El campo de golf multado por el Gobierno puja por el agua de su depuradora
La Confederación Hidrográfica ha sacado un concurso público para adjudicar cada año 250.000 metros cúbicos de caudales.
El campo de golf La Marquesa de Rojales, que ha sido sancionado recientemente por el Consejo de Ministros con una multa 300.000 euros por utilizar agua para riego sin concesión tras un expediente abierto por la Confederación Hidrográfica del Segura (CHS), está pujando en estos momentos por adjudicarse el aprovechamiento de los caudales procedentes de su depuradora, según los datos recabados por este periódico. Se da la circunstancia de que para esta concesión puja como “rival” con la Comunidad de Regantes Riegos de Levante Margen Derecha. Concretamente, ambas sociedades, la mercantil y la agraria, se van a disputar la concesión de las aguas residuales depuradas procedentes de la estación tratamiento de Lo Pepín (Rojales).
La CHS ha publicado el anuncio del procedimiento para la concesión de estos caudales al que se han presentado estos regantes y la empresa que gestiona el campo de golf, situado en la macrourbanización de Ciudad Quesada de Rojales. Fuentes de la Confederación Hidrográfica del Segura indicaron a este periódico que esta resolución del Consejo de Ministros no condiciona negativamente la petición que la misma sociedad ha hecho para hacerse con la concesión de esos caudales.
Aprovechamiento
Los regantes piden un aprovechamiento de 250.000 metros cúbicos anuales para el riego de una superficie de 3.435 hectáreas, mientras que la empresa del golf, que figura oficialmente como Country Club La Marquesa y El Dorado de Europa SL, solicita otros 275.000 metros cúbicos para regar 42 hectáreas. Es decir, prácticamente la misma cantidad de agua para superficies muy dispares.
La Ley de Aguas da prioridad en la concesión de aguas depuradas a las solicitudes que presentan los regantes frente a otro tipo de peticiones, aunque atendiendo siempre a los recursos que ya tengan autorizados previamente los agricultores.

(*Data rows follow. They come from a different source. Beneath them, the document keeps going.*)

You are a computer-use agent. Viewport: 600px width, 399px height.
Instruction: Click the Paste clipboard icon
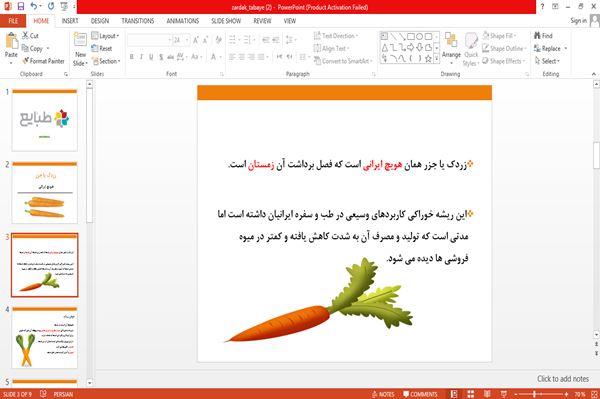click(x=11, y=41)
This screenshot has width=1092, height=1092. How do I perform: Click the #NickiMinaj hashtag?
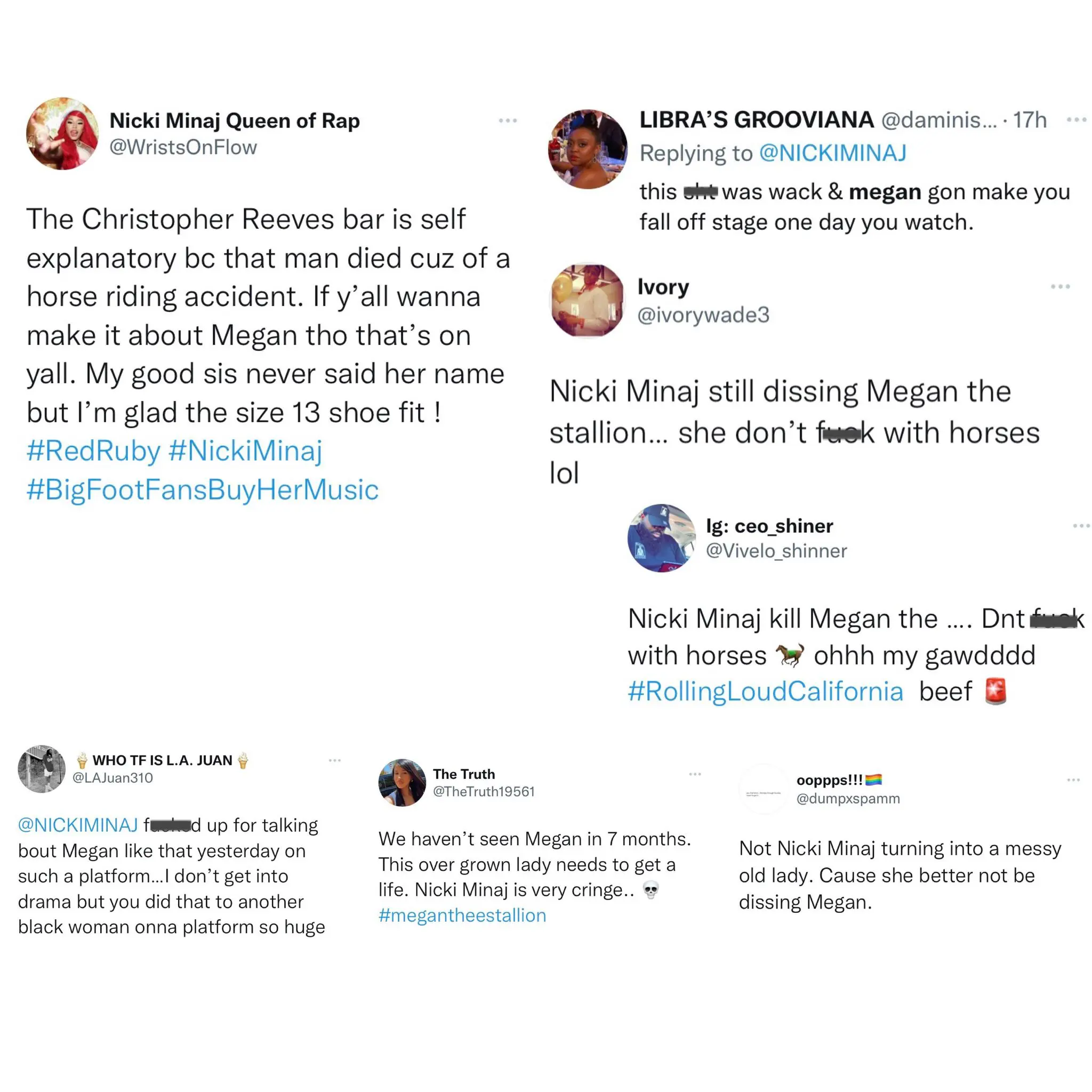point(245,451)
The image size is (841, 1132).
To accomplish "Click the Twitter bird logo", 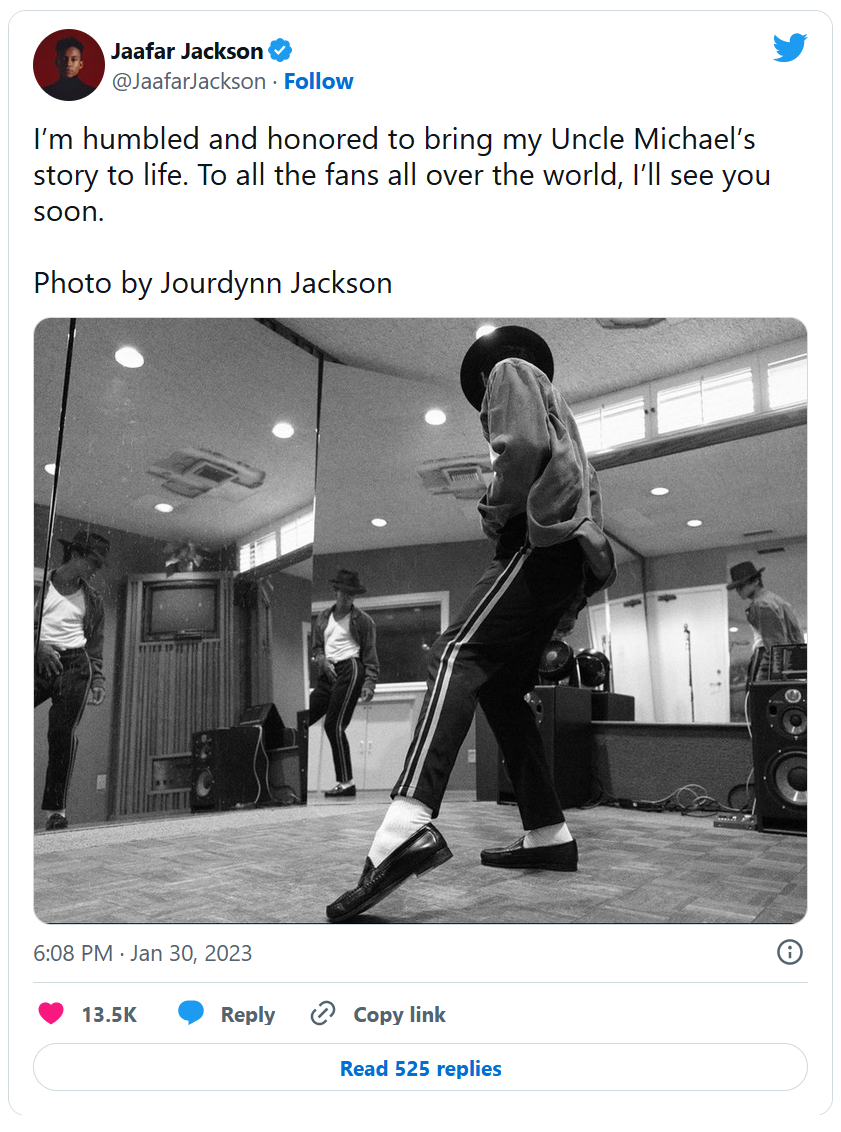I will tap(789, 47).
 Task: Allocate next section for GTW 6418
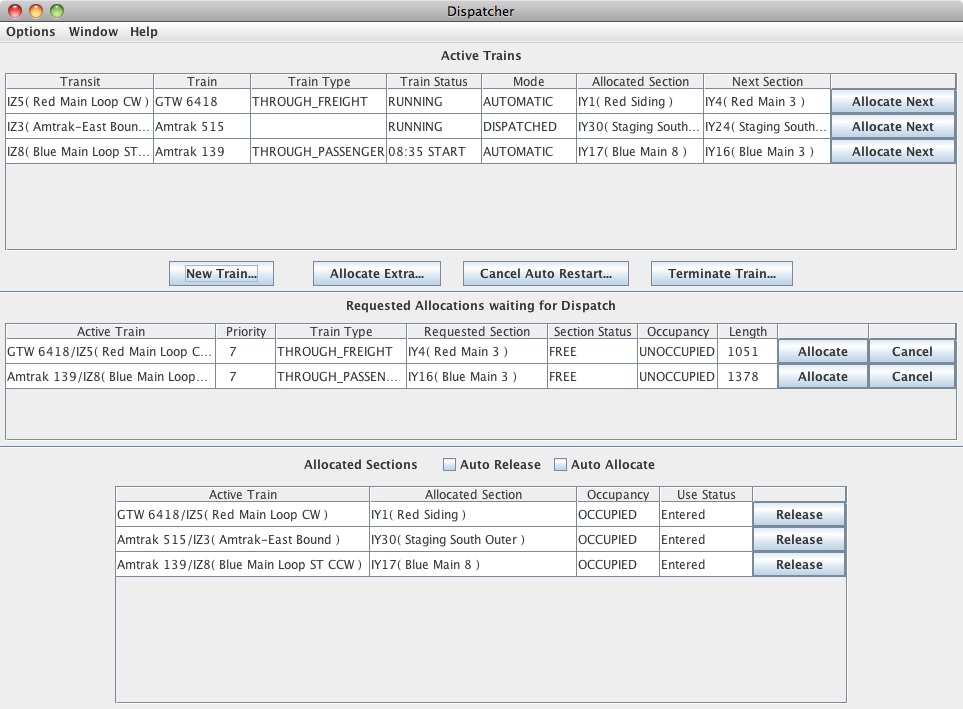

Fuentes de la Confederación Hidrográfica del Segura indicaron que la mayoría de los casos de petición de este tipo de concesiones en otras zonas de la cuenca -como el campo de Cartagena en la que entran en conflicto los intereses de agricultores y campos de golf- se está resolviendo con acuerdos previos. Estos conciertos entre ambas partes evitan que las concesiones de la CHS se otorguen en su totalidad a un solo peticionario y, consecuentemente, los solicitantes que no han sido atendidos inicien actuaciones judiciales para reclamar sus derechos.
Por el mango
Sin embargo, en esta “competición” en Rojales por dedicar el agua a la agricultura o al sector turístico residencial los responsables del campo de golf tienen la sartén por el mango puesto que son los que construyeron y gestionan la depuradora de Lo Pepín, según las mismas fuentes. A cambio de obtener parte de los caudales podría ofrecer estos recursos hídricos con un tratamiento terciario sin gasto alguno para los agricultores. Y es que Lo Pepín tiene capacidad para dar un tratamiento terciario a 600.000 metros cúbicos, lo que le permite obtener la calidad y cantidad que exige la demanda de los campos de golf. Unos recursos terciarios muy apreciados por los agricultores, que, normalmente, deben enfrentarse a un suministro de escasa calidad.
Ni el Ayuntamiento de Rojales, que podría regar sus jardines con reutilizando estos recursos, ni el juzgado Privativo de Aguas de Rojales, con miles de agricultores y cientos de hectáreas de cultivo y que deben conformarse con las concesiones de riego tradicional del Segura para abastecer sus campos, han presentado solicitudes para quedarse con la totalidad o parte de esos recursos, a pesar de que tienen derecho a solicitarlos.